(Information):
***

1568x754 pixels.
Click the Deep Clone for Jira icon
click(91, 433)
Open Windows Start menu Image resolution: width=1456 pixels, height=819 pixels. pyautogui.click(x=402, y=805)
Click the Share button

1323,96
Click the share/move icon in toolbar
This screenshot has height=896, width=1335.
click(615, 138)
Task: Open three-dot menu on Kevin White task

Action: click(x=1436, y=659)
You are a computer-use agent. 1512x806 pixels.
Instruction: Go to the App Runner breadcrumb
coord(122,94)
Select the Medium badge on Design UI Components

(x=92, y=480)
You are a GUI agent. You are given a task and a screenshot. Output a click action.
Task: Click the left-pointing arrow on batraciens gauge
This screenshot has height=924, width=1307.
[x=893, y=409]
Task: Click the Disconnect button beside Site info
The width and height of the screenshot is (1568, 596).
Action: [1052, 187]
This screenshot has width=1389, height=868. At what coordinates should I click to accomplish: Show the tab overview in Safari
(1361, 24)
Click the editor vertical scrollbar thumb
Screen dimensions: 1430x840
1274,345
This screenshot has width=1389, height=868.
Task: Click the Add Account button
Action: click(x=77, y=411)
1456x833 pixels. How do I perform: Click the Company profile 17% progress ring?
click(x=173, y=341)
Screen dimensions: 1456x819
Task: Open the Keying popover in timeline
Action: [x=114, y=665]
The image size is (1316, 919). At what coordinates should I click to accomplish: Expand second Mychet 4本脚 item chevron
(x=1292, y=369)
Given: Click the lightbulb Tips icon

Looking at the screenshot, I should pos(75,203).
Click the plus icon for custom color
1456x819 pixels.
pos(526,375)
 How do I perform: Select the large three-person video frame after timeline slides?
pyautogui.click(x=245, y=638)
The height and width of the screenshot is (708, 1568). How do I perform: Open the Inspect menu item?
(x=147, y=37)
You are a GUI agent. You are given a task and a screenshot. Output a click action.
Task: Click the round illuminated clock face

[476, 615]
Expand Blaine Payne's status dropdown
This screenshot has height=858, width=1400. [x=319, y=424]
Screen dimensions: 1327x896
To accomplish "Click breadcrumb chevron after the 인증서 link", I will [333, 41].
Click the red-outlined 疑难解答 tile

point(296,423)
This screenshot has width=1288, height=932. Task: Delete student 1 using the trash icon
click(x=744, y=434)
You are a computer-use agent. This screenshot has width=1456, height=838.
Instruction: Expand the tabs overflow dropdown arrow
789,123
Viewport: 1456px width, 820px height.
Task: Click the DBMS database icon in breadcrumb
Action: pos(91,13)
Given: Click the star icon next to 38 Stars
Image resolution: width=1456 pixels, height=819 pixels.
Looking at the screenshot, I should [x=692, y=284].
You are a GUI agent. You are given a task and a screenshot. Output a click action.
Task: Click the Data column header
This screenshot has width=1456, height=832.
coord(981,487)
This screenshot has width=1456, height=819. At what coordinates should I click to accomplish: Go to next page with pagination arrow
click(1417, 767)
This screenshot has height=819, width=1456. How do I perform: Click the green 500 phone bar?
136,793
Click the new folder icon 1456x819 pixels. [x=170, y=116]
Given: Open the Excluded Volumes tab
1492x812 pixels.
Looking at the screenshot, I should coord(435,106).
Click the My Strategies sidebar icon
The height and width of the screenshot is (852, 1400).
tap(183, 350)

***

(Prompt):
Copy all of the data above, character for character.

(Exercise output):
1568x754 pixels.
Click the Deep Clone for Jira icon
click(91, 433)
Open Windows Start menu Image resolution: width=1456 pixels, height=819 pixels. pyautogui.click(x=402, y=805)
Click the Share button

1323,96
Click the share/move icon in toolbar
This screenshot has height=896, width=1335.
click(615, 138)
Task: Open three-dot menu on Kevin White task

Action: click(x=1436, y=659)
You are a computer-use agent. 1512x806 pixels.
Instruction: Go to the App Runner breadcrumb
coord(122,94)
Select the Medium badge on Design UI Components

(x=92, y=480)
You are a GUI agent. You are given a task and a screenshot. Output a click action.
Task: Click the left-pointing arrow on batraciens gauge
This screenshot has height=924, width=1307.
[x=893, y=409]
Task: Click the Disconnect button beside Site info
The width and height of the screenshot is (1568, 596).
Action: [1052, 187]
This screenshot has width=1389, height=868. At what coordinates should I click to accomplish: Show the tab overview in Safari
(1361, 24)
Click the editor vertical scrollbar thumb
Screen dimensions: 1430x840
1274,345
This screenshot has width=1389, height=868.
Task: Click the Add Account button
Action: click(x=77, y=411)
1456x833 pixels. How do I perform: Click the Company profile 17% progress ring?
click(x=173, y=341)
Screen dimensions: 1456x819
Task: Open the Keying popover in timeline
Action: [x=114, y=665]
The image size is (1316, 919). At what coordinates should I click to accomplish: Expand second Mychet 4本脚 item chevron
(x=1292, y=369)
Given: Click the lightbulb Tips icon

Looking at the screenshot, I should pos(75,203).
Click the plus icon for custom color
1456x819 pixels.
pos(526,375)
 How do I perform: Select the large three-person video frame after timeline slides?
pyautogui.click(x=245, y=638)
The height and width of the screenshot is (708, 1568). How do I perform: Open the Inspect menu item?
(x=147, y=37)
You are a GUI agent. You are given a task and a screenshot. Output a click action.
Task: Click the round illuminated clock face

[476, 615]
Expand Blaine Payne's status dropdown
This screenshot has height=858, width=1400. [x=319, y=424]
Screen dimensions: 1327x896
To accomplish "Click breadcrumb chevron after the 인증서 link", I will [333, 41].
Click the red-outlined 疑难解答 tile

point(296,423)
This screenshot has width=1288, height=932. Task: Delete student 1 using the trash icon
click(x=744, y=434)
You are a computer-use agent. This screenshot has width=1456, height=838.
Instruction: Expand the tabs overflow dropdown arrow
789,123
Viewport: 1456px width, 820px height.
Task: Click the DBMS database icon in breadcrumb
Action: pos(91,13)
Given: Click the star icon next to 38 Stars
Image resolution: width=1456 pixels, height=819 pixels.
Looking at the screenshot, I should [x=692, y=284].
You are a GUI agent. You are given a task and a screenshot. Output a click action.
Task: Click the Data column header
This screenshot has width=1456, height=832.
coord(981,487)
This screenshot has width=1456, height=819. At what coordinates should I click to accomplish: Go to next page with pagination arrow
click(1417, 767)
This screenshot has height=819, width=1456. How do I perform: Click the green 500 phone bar?
136,793
Click the new folder icon 1456x819 pixels. [x=170, y=116]
Given: Open the Excluded Volumes tab
1492x812 pixels.
Looking at the screenshot, I should coord(435,106).
Click the My Strategies sidebar icon
The height and width of the screenshot is (852, 1400).
tap(183, 350)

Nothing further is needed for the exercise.